The data set contains the following variables:
Time
, time to return to drug use in days
Status
, event indicator with value 1 for return to drug use and value 0 for censored time
Age
, age in years at enrollment
Treatment
, with value 1 for six-month treatment and value 0 for three-month treatment
Beck
, Beck Depression Inventory score at admission to the program
IV3
, indicator of the recent IV drug use
NDT
, number of prior drug treatments.
RACE
, race indicator with value 1 for white and value 0 for nonwhite
SITE
, treatment sites (A and B)
LOT
, length (days) of treatment.
The following statements create the data set:
data uis; input ID Age Becktota Hercoc Ivhx Ndrugtx Race Treat Site Lot Time Censor; Iv3 = (Ivhx = 3); Nd1 = 1/((Ndrugtx+1)/10); Nd2 = (1/((Ndrugtx+1)/10))*log((Ndrugtx+1)/10); if (Treat =1 ) then Frac = Lot/180; else Frac = Lot/90; datalines; 1 39 9.0000 4 3 1 0 1 0 123 188 1 2 33 34.0000 4 2 8 0 1 0 25 26 1 3 33 10.0000 2 3 3 0 1 0 7 207 1 4 32 20.0000 4 3 1 0 0 0 66 144 1 ... more lines ... 626 28 10.0 4 2 3 0 1 1 21 35 1 627 35 17.0 1 3 2 0 0 1 184 379 1 628 46 31.5 1 3 15 1 1 1 9 377 1 ;
The following statements replicate the analysis of Portnoy (2003):
ods graphics on; proc quantlife data=uis log seed=999 plots=(quantplot survival); class Race Site Treat; model Time*Censor(0)=Nd1 Nd2 Iv3 Becktota Treat Frac Race Age|Site / quantile=0.05 to 0.85 by 0.05 ; baseline out=Predsurvf survival=survf quantile=Time; run;
Output 76.2.1 displays the model information. Out of 628 subjects, 53 contain missing values and are not included in the analysis. The censoring rate is 20.87%.
Output 76.2.1: Model Information
Model Information | |
---|---|
Data Set | WORK.UIS |
Dependent Variable | Log(Time) |
Censoring Variable | Censor |
Censoring Value(s) | 0 |
Number of Observations | 575 |
Method | Kaplan-Meier |
Replications | 200 |
Seed for Random Number Generator | 999 |
Class Level Information | ||
---|---|---|
Name | Levels | Values |
Race | 2 | 0 1 |
Site | 2 | 0 1 |
Treat | 2 | 0 1 |
Summary of the Number of Event and Censored Values |
|||
---|---|---|---|
Total | Event | Censored | Percent Censored |
575 | 464 | 111 | 19.30 |
Output 76.2.2, Output 76.2.3, and Output 76.2.4 display regression quantile process plots for each covariate.

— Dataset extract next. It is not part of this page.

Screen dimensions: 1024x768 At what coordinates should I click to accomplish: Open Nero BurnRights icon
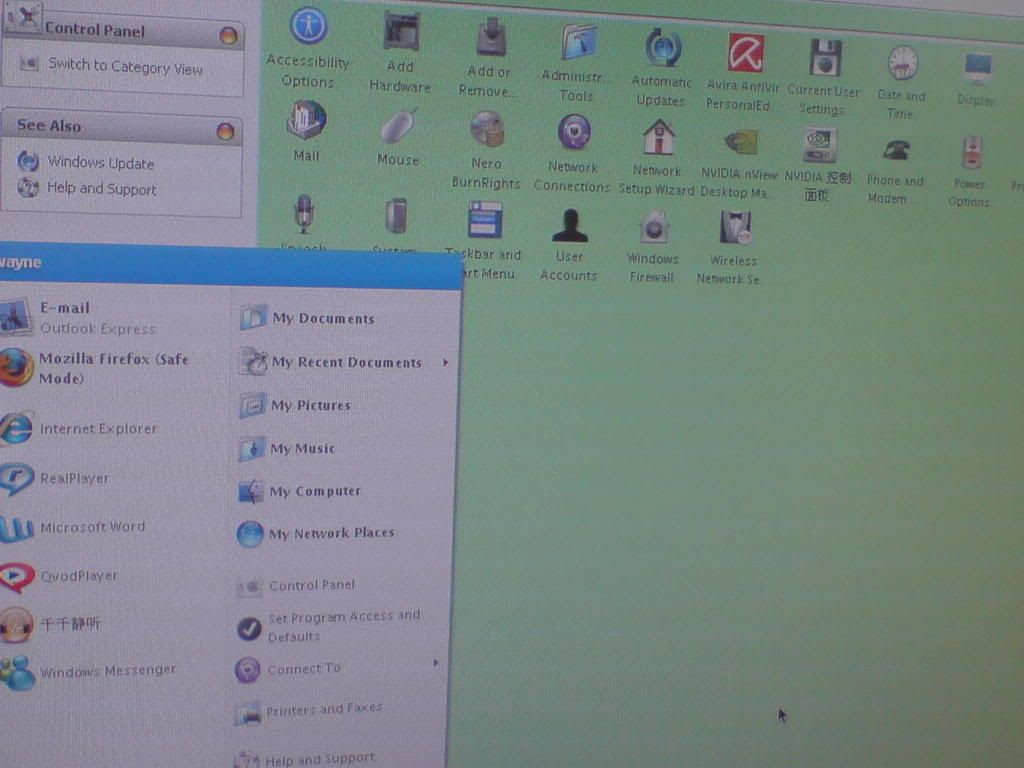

You can see the varying effects for Nd
and Frac
, while the treatment effect is fairly constant. See Portnoy (2003) for more details about the covariate effects that can be discovered with quantile regression.
In survival analysis, a plot of the estimated survival function is often of interest. There is a one-to-one relationship between the quantile function and the survival function. When you specify the PLOTS= SURVIVAL option, the QUANTLIFE procedure estimates the survival function by fitting a quantile regression model for a grid of equally spaced quantile levels. You can specify the grid points with the INITTAU=option and the step between adjacent grid points with the GRIDSIZE=option. See the section Kaplan-Meier-Type Estimator for Censored Quantile Regression for more information.
Figure 76.4 shows the estimated survival function at the reference set of covariate values that consist of reference levels for the CLASS variables and average values for the continuous variables. You can output the predicted survival function by specifying the SURVIVAL= option in the BASELINE statement.